Esta serie se dedica, por lo tanto, al orar o, mejor, a algunas de las oraciones de las que nos podemos valer en nuestra especial situación personal y pecadora.

Serie Oraciones – Invocaciones –Expresiones de fe: Marta Robin –  Aceptarlo todo por Cristo.

“Haz, Oh Maestro adorado, que muera enteramente al mundo y a mí misma. Acepto con amor y con la más grande de las alegrías las aflicciones, las penas, las consuelos, los sufrimientos, las sequedades, los abandonos, las traiciones, los menosprecios… Los amo porque me vienen de Ti, porque me unen a Ti y me hacen parecer un poco A ti. ¡Oh mi divino redentor!”

Al cristiano, como al resto de personas que no se considera discípulo de Cristo, le pasan muchas cosas. A lo largo de la vida son muchas las circunstancias por las que tiene que deambular. Muchas de ellas son arrojadizas contra su corazón y su espíritu de fe; otras son, simplemente, asechanzas del Maligno en busca de su perdición;  y otras, por fin, atentan contra su vida física, aquella que contiene el ser que vive en el mundo.

Pero quien se considera, con gozo y esperanza, discípulo del Hijo de Dios sabe que no está solo, que tiene una compañía que está siempre ahí, Alguien a quien acudir; Alguien que lo ama y espera su llamada de hermano.

Pero, sobre todo lo dicho y sobre lo que cualquiera podría aquí aportar, hay algo que es esencial en la vida de un cristiano: saber qué es lo más importante…

Nadie puede negar, incluso quien hace esto que aquí se dice, que es difícil afrontarlo todo con gallardía. Y que muchas veces no entendemos lo que, de negativo, nos pasa, es la verdad. Y este, podemos decir es un comportamiento naturalmente humano porque somos muy limitados.

Sin embargo, como decimos, tenemos, también, solución a todo esto. No estamos, como se suele decir, dejados de la mano de Dios. Eso no lo puede, siquiera, pensar, un hijo del Todopoderoso. Y es pecado muy grave plantearse eso porque se pierde la esperanza y, al fin al cabo, la confianza en la santa Providencia de Elohim.

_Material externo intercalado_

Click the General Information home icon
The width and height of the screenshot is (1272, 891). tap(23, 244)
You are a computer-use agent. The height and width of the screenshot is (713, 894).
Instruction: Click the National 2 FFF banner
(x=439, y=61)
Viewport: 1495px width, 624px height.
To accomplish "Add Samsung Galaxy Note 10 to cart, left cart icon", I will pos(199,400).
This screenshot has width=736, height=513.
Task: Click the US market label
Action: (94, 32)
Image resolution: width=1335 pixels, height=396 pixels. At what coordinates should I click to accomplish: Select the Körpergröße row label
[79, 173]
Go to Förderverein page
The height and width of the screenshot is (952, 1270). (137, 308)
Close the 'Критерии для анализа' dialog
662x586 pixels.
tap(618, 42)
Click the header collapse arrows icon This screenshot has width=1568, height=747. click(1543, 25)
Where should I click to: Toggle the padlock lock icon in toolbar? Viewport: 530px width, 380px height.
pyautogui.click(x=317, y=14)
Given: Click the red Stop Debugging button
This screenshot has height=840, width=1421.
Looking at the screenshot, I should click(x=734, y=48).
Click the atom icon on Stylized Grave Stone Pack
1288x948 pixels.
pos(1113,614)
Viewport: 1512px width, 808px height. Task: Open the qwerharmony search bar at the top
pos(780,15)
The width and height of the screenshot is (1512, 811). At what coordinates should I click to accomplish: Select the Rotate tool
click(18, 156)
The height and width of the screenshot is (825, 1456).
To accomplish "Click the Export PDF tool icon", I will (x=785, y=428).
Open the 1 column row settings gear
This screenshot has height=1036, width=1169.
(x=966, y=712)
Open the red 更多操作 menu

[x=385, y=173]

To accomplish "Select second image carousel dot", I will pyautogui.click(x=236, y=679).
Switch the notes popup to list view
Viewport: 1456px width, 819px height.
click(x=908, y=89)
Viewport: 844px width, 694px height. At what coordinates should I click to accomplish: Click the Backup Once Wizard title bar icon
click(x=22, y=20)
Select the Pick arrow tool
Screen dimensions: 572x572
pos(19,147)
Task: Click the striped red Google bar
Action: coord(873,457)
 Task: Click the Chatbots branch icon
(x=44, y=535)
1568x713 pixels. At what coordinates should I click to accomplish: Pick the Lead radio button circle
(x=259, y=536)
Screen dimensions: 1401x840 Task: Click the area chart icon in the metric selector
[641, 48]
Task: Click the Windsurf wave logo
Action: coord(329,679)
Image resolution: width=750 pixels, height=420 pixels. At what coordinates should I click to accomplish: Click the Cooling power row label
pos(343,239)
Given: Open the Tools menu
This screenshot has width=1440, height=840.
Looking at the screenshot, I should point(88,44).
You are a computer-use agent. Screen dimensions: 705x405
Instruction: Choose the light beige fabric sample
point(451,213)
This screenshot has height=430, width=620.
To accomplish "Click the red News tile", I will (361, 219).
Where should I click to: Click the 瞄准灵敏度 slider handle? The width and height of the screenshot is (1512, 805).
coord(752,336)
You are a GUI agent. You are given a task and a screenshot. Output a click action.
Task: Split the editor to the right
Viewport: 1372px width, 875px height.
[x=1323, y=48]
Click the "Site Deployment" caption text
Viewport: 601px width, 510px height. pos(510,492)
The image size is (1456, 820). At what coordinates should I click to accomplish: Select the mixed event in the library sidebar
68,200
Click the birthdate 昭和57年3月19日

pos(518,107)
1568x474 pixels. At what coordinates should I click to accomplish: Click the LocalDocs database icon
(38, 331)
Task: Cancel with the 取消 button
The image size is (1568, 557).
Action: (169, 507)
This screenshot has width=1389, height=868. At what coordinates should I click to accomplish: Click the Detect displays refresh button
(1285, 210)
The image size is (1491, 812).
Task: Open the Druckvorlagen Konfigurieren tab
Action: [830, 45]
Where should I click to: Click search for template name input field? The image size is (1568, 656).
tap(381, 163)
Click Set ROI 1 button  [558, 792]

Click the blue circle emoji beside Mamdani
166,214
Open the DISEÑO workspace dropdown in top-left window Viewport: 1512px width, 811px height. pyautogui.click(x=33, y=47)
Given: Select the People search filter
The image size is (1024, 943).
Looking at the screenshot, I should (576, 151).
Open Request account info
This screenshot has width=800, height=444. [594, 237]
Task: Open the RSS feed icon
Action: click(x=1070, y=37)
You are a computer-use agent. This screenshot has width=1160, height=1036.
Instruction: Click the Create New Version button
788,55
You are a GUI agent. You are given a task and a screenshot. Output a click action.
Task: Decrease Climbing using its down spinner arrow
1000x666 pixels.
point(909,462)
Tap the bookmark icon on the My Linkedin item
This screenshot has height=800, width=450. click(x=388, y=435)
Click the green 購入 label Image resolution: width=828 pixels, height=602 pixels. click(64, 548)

El caso es que, como sabemos, el Cristo, Jesús, el hijo de María y de José las pasó canutas a lo largo de su Pasión. Muchas de sus penas espirituales se agravaron (el abandono de sus amigos, por ejemplo) y sufrir se convirtió en su ordinaria forma de vivir sus últimas horas como hombre. Y en eso podemos asemejarnos al Señor.

Queremos decir que en materia de sufrimiento, de las circunstancias del sufrir, del padecer mismo, podemos asemejarnos a Jesús. En tal sentido, como diría san Pablo, completamos con nuestros sufrimientos los que faltan a la Cruz de Cristo. Y por eso, precisamente por eso, debemos aceptarlos: nos hacen parecer, como dice la Venerable Marta Robin, un poco al Hijo de Dios.

Es bien cierto que muchos sufrimientos son muy difíciles de llevar. Y no nos referimos, en exclusiva, a los que lo son físicos porque los hay espirituales que son tanto o más pesados de soportar. Pues esos, esos también, debemos aceptarlos. Y es que cada uno de ellos, cada uno de los momentos en los que lo pasamos mal porque sufrimos nosotros o vemos el sufrimiento del prójimo, nos aproximan a pasos agigantados a lo que debió padecer Jesús en aquellas horas tristes de traición y venganza.,

Todo, además, nace de aquellos maderos que tuvieron el santo Cuerpo de Jesús y vieron como hacía regueros su Sangre. Y desde ellos nos adentramos en el sufrimiento de todos los hijos de Dios. Y pedimos al Padre que tenga en cuenta que todo lo damos por bien hecho, por bien recibido, por bien empleado. Y si, además, se nos olvida el mundo porque sólo estimamos la vida eterna y eso nos hace ser más santos… mejor que mejor. Eso es lo que debe querer Dios de nosotros, semejanza suya.